Em relação ao segmento automotivo, Lia lembra que a cadeia passou parte de 2020 parada e foi muito prejudicada pela crise sanitária. Somados, Argentina, Chile, Colômbia, Peru, México, Uruguai e Paraguai representavam 93,6% das exportações brasileiras do setor no primeiro semestre de 2021, vindo de 82,2% em 2020, segundo dados compilados pelo FGV Ibre. “Acho que o crescimento reflete mais essa retomada do que qualquer outra coisa, embora o setor também enfrente problemas com falta de componentes”, diz Lia, acrescentando que o distanciamento social pode ter impulsionado a demanda por transporte individual.

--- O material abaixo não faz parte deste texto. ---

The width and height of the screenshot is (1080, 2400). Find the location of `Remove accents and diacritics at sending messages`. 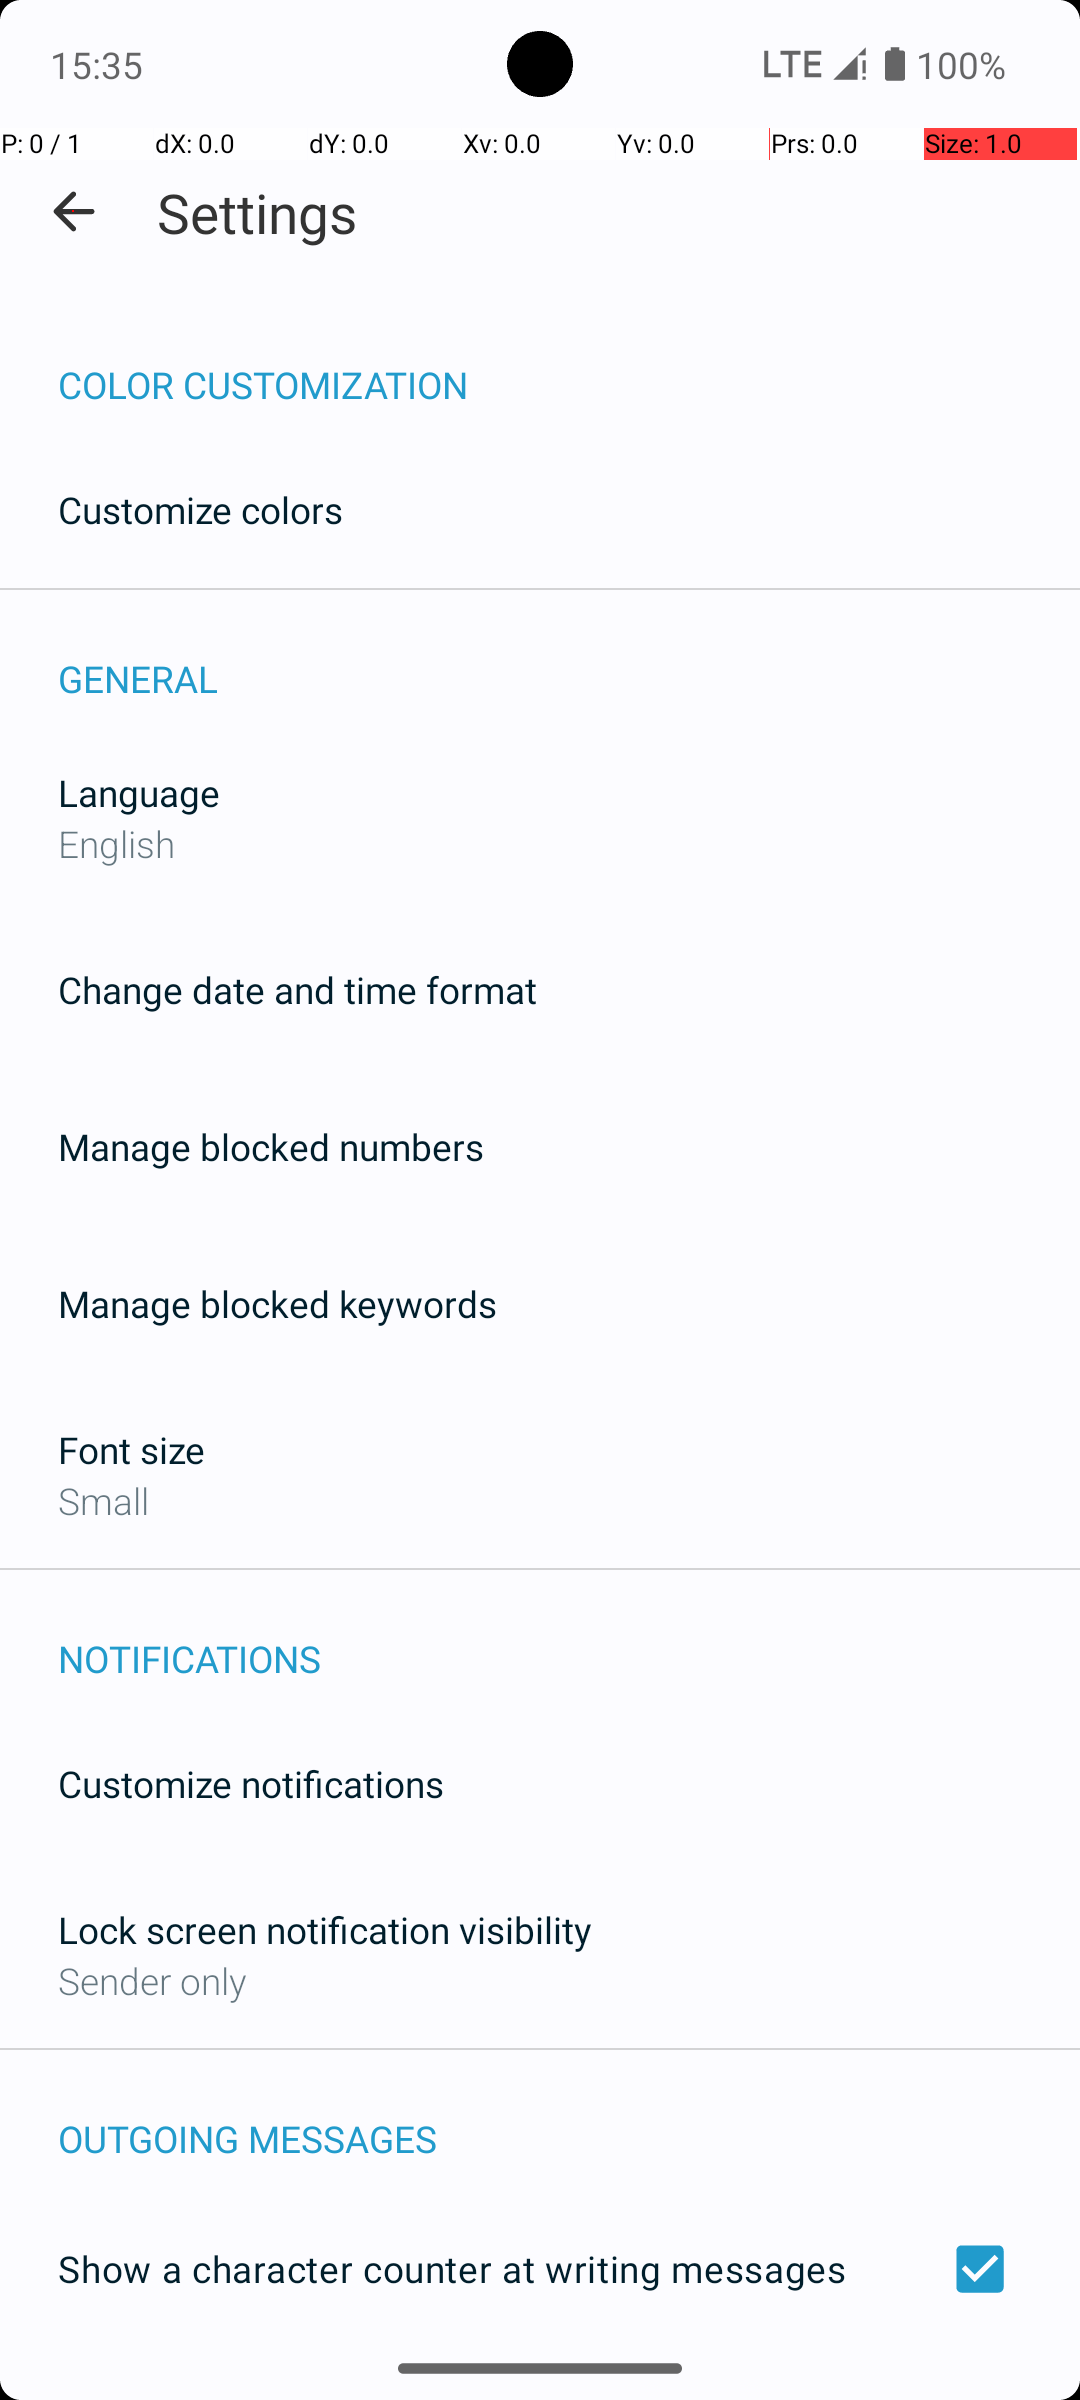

Ainda que a reativação de mercados latino-americanos possa ser importante para a manufatura nacional, os especialistas reforçam que não há sinais de mudança estrutural. “O grau de dependência das commodities e da China aumentou”, afirma Lia, lembrando que a América do Sul, por exemplo, já teve participação mais importante na pauta brasileira.
Juntos, os principais destinos dos embarques do Brasil na América Latina (Argentina, Chile, México, Colômbia, Paraguai, Peru, Uruguai e Bolívia) somavam US$ 16,6 bilhões em exportações (12% do total) no primeiro semestre de 2021, segundo dados do governo brasileiro. É um avanço em relação à participação de 11% em 2020, mas abaixo dos 15% de 2019. “Voltar ao que era no passado acho difícil, porque a gente concorre com chineses agora”, diz Lia. “Não há preço competitivo, produtividade, financiamento. Temos dificuldade de concorrer”, afirma José Augusto de Castro, presidente executivo da Associação de Comércio Exterior do Brasil (AEB).
E, mesmo no curto prazo, pairam dúvidas, por exemplo, sobre como a demanda entre os países latino-americanos pode evoluir considerando a propagação da variante delta do coronavírus pelo mundo e da lambda na região andina, observa Ribeiro. “Tem que ver se isso vai forçar novas rodadas de isolamento social, de que forma a questão sanitária pode embaralhar a discussão de retomada mais sólida das economias.”